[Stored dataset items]
---*---
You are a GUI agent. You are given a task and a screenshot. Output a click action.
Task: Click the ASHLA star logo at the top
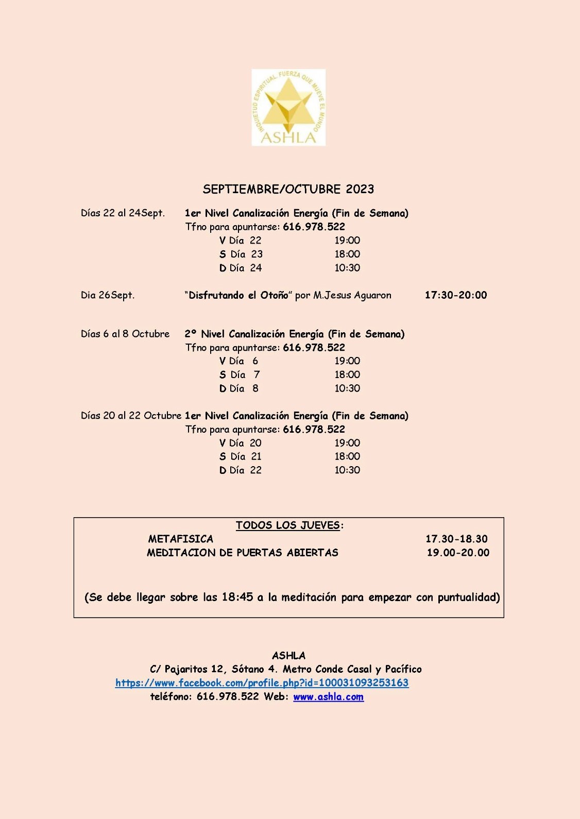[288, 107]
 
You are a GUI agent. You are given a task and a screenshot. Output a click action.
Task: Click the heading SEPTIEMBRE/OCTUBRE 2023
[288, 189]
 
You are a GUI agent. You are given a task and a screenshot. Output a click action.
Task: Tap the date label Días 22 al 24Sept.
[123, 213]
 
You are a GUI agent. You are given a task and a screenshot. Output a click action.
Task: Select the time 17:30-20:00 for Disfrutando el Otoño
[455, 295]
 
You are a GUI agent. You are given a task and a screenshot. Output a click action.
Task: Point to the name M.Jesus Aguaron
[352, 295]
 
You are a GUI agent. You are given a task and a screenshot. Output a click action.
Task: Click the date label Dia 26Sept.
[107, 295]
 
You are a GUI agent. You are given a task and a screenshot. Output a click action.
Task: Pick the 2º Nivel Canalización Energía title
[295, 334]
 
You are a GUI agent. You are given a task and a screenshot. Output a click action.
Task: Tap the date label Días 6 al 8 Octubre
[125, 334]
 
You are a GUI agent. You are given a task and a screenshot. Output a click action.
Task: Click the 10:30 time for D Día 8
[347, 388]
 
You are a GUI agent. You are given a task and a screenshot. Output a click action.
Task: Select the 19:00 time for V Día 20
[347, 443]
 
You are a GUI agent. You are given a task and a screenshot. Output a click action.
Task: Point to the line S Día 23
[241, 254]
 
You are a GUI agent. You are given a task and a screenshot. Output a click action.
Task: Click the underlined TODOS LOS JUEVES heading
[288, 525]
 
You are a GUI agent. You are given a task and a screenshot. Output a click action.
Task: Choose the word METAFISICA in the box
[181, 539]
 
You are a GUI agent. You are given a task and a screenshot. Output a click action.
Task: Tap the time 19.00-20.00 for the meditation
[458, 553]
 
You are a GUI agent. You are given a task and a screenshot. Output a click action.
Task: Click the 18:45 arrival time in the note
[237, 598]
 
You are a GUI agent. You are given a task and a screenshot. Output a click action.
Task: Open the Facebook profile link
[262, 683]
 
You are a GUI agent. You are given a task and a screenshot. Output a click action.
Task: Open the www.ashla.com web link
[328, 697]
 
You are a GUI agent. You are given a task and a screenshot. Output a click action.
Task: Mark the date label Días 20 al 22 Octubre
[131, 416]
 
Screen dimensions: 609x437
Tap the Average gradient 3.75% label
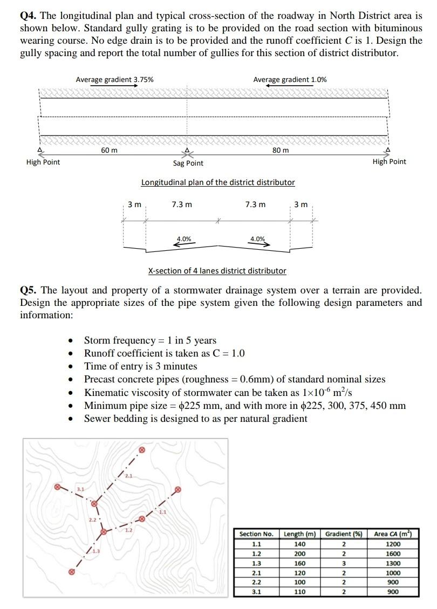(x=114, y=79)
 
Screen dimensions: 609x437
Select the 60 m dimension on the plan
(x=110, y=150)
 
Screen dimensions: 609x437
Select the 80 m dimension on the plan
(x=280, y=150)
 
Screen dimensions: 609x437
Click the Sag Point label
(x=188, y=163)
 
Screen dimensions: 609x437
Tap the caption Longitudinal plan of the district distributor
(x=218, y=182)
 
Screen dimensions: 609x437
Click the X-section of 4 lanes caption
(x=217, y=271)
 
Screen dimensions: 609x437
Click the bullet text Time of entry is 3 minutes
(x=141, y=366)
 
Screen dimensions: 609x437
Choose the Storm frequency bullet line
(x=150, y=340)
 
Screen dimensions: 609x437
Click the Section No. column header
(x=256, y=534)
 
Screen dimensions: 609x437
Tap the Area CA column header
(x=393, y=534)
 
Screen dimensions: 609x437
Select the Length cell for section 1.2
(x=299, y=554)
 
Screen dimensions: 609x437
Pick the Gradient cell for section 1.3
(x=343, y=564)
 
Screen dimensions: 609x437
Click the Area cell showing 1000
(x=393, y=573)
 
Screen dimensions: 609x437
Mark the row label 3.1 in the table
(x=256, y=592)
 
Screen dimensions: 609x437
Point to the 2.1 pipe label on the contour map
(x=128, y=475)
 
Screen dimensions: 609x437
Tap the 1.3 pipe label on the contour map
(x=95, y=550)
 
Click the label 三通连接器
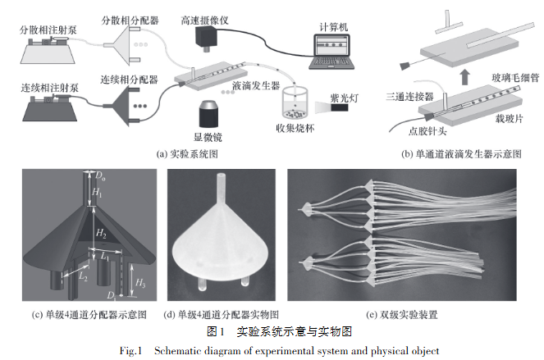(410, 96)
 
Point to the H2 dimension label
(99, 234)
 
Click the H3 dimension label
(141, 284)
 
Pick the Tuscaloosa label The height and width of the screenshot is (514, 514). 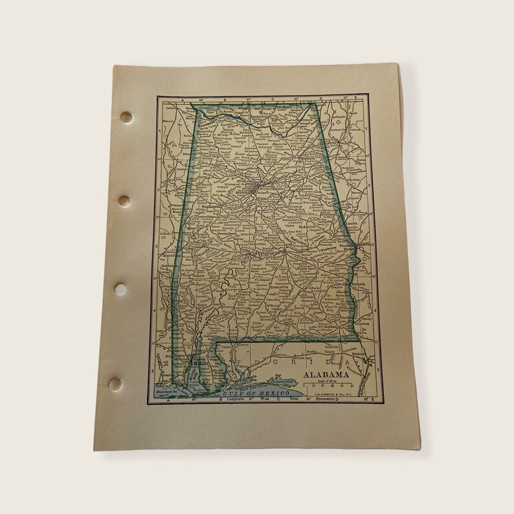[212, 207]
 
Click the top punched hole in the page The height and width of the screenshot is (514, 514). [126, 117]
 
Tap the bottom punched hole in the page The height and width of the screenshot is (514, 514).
---*---
**YOUR TASK**: Extract each line in the records above that contains the word "link".

**OUTPUT BELOW**:
Task: Open the Facebook profile link
Task: Open the www.ashla.com web link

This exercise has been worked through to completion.